-- WHAT TO PRODUCE --
What you give back should be exactly the lines from the one with "You are a GUI" through the end of the data, without the pictures.

-- PROVIDED ENTRIES --
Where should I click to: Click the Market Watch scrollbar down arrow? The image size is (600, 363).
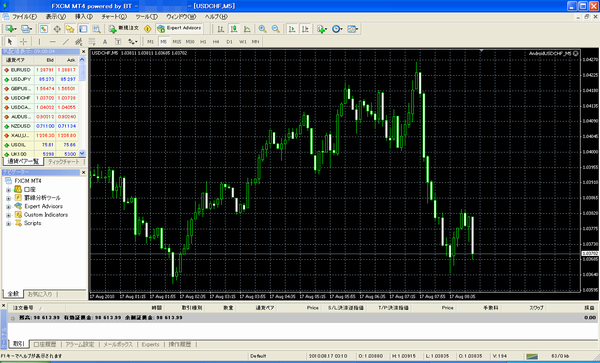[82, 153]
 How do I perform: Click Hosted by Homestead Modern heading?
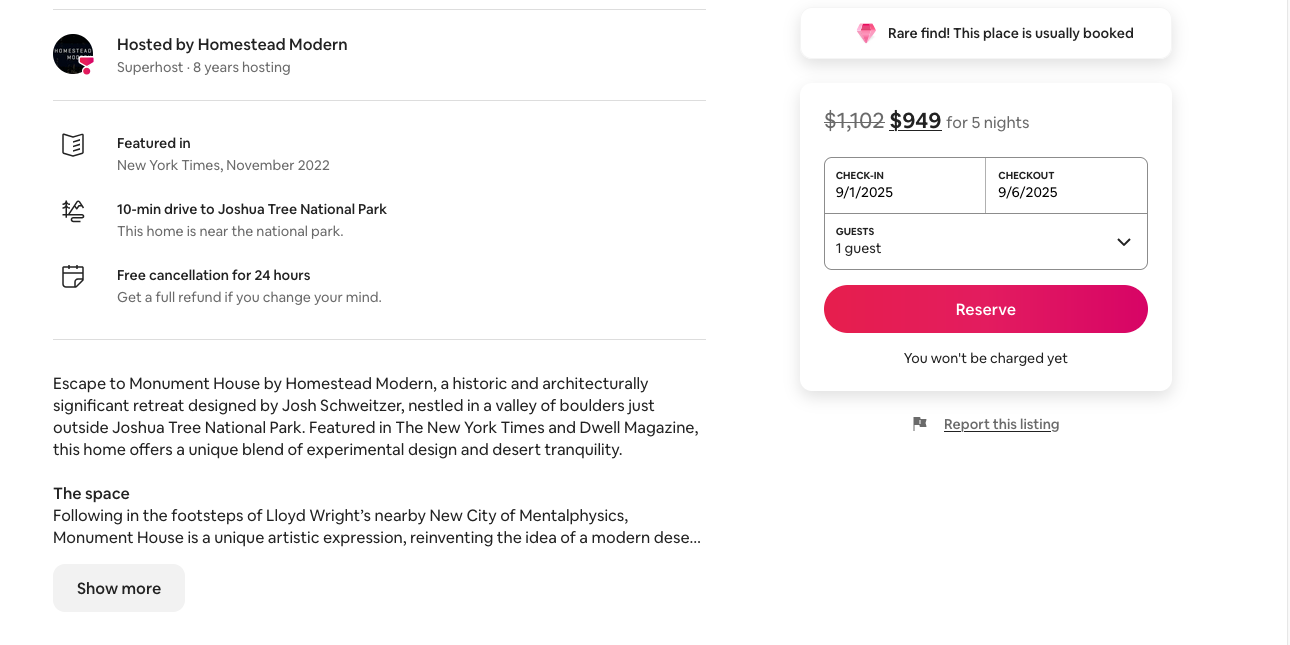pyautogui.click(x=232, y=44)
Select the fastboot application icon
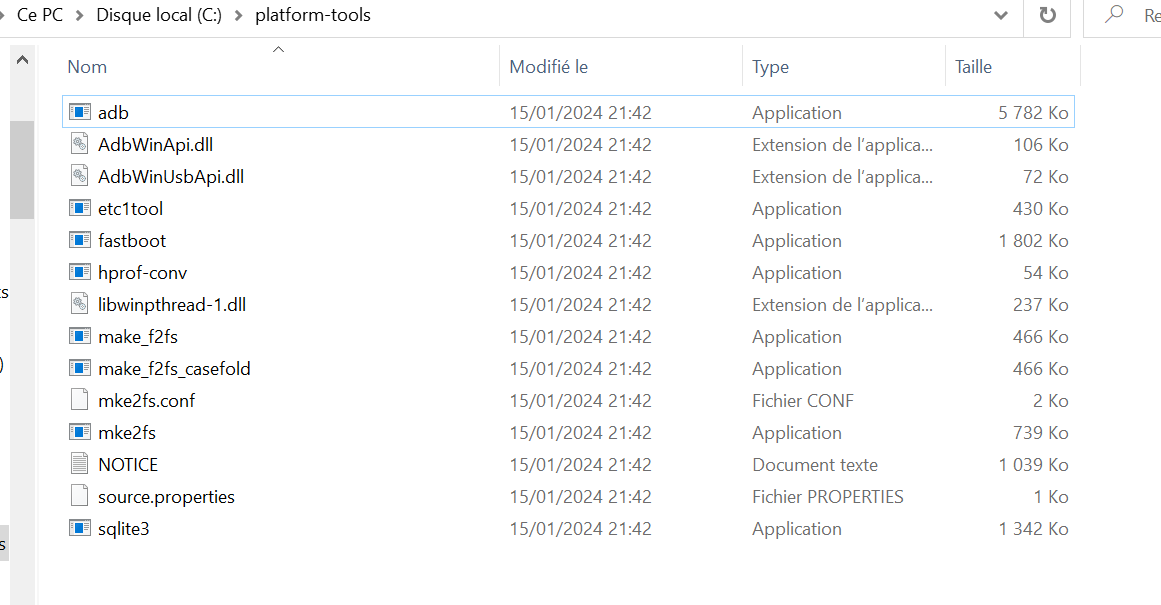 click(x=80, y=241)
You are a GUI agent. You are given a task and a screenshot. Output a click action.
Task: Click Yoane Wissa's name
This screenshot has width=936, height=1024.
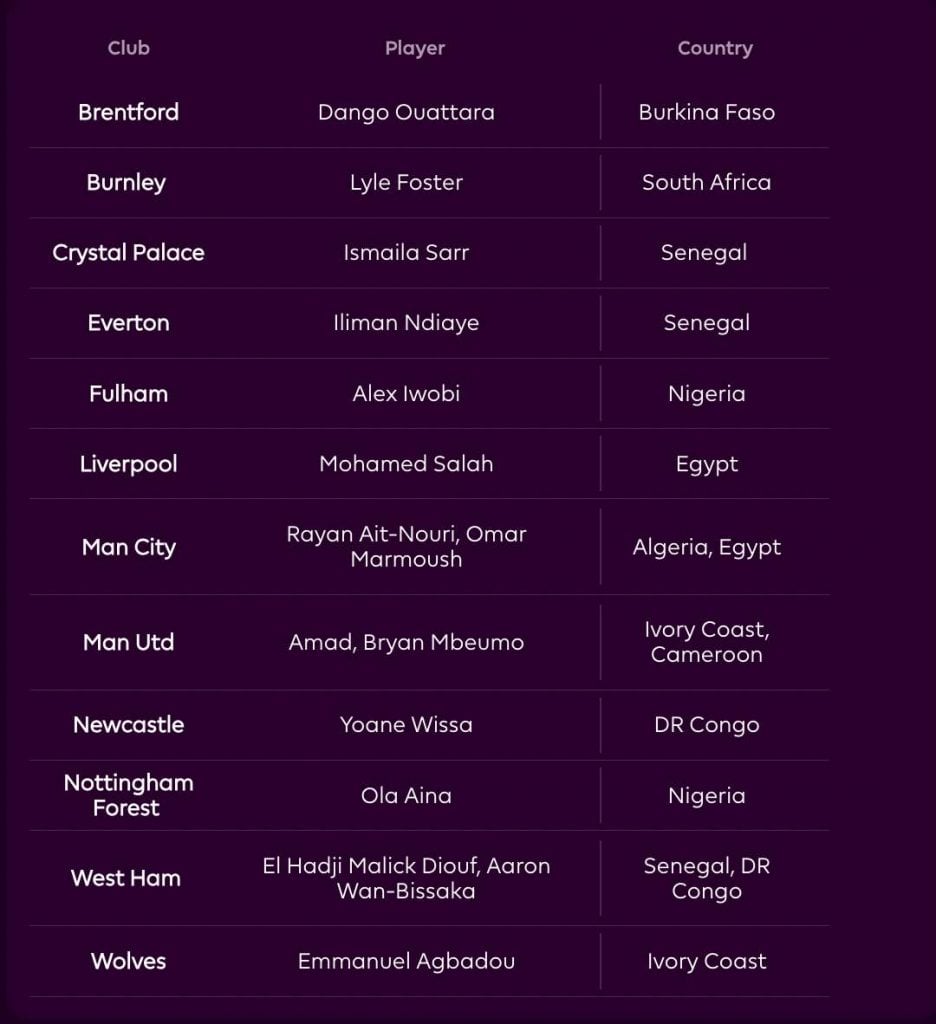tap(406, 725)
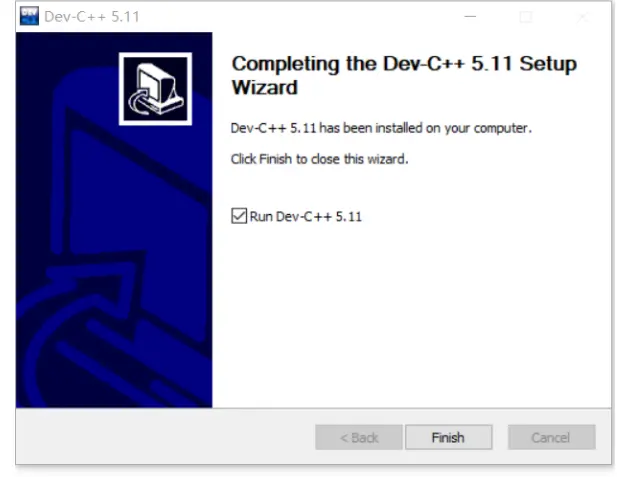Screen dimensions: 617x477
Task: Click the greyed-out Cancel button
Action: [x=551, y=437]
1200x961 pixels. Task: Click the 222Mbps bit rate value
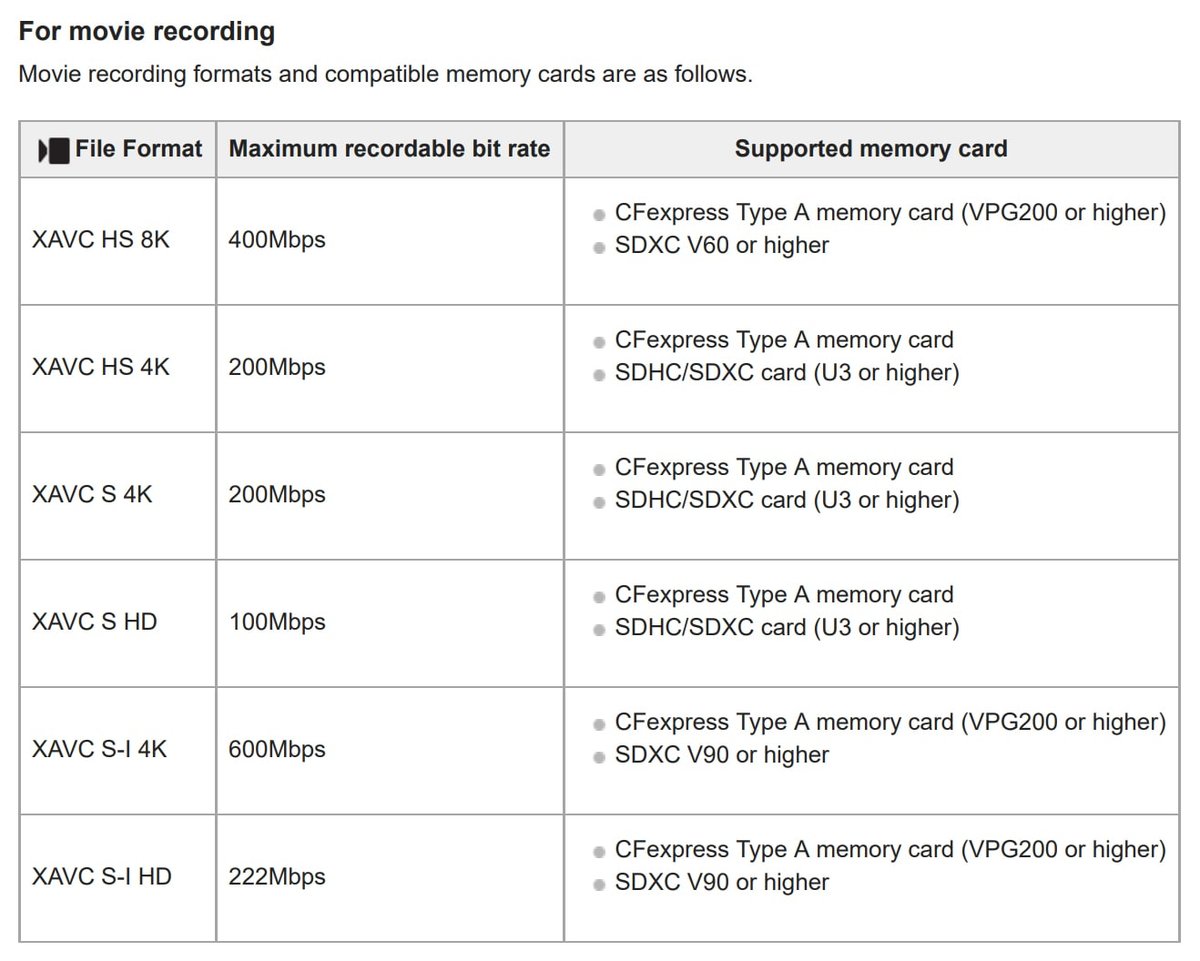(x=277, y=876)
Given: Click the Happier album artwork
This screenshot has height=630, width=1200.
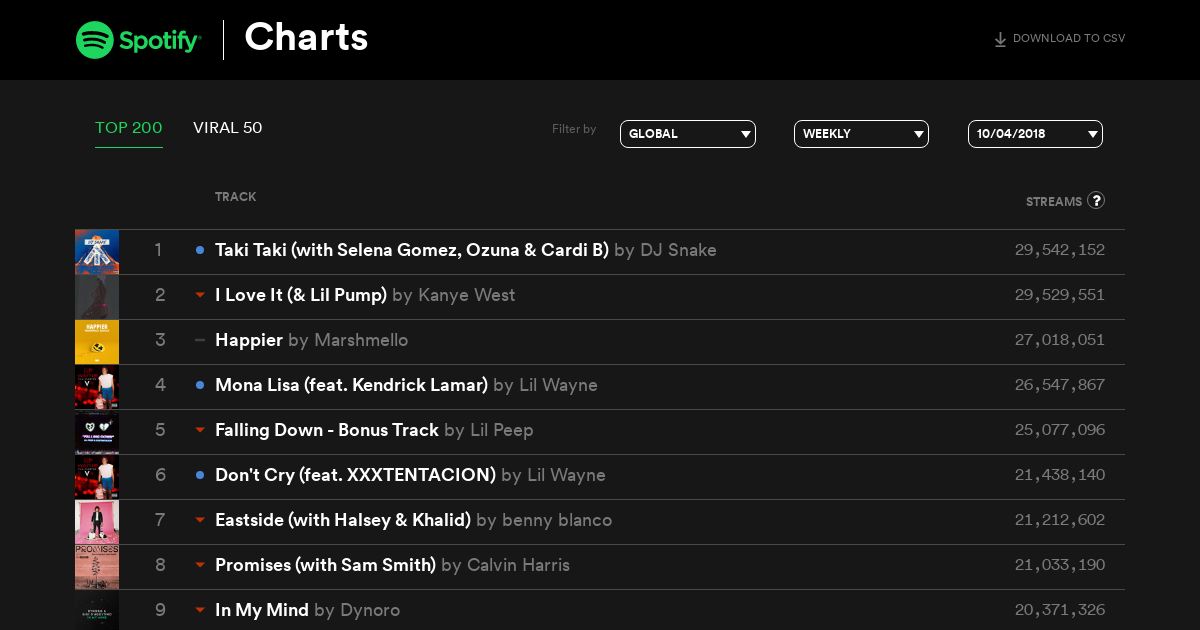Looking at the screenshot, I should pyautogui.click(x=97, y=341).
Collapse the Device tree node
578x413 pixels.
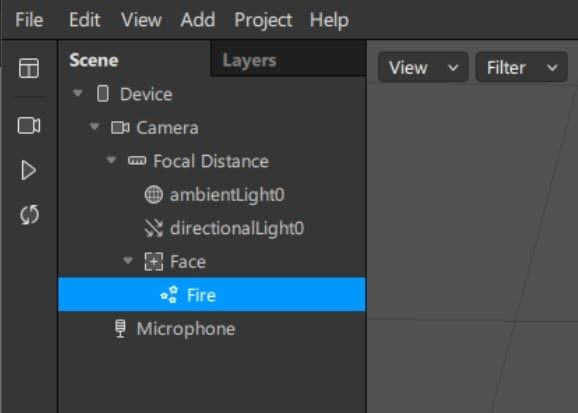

-- ANSWER BELOW --
You are a GUI agent. You are given a task and a screenshot. Output a click action.
Task: Click Yoane Wissa's name
This screenshot has width=936, height=1024.
tap(406, 725)
Screen dimensions: 617x477
Task: Click the greyed-out Cancel button
Action: [x=551, y=437]
1200x961 pixels. Task: Click the 222Mbps bit rate value
(x=277, y=876)
Given: Click the Happier album artwork
This screenshot has height=630, width=1200.
Looking at the screenshot, I should pyautogui.click(x=97, y=341).
Collapse the Device tree node
578x413 pixels.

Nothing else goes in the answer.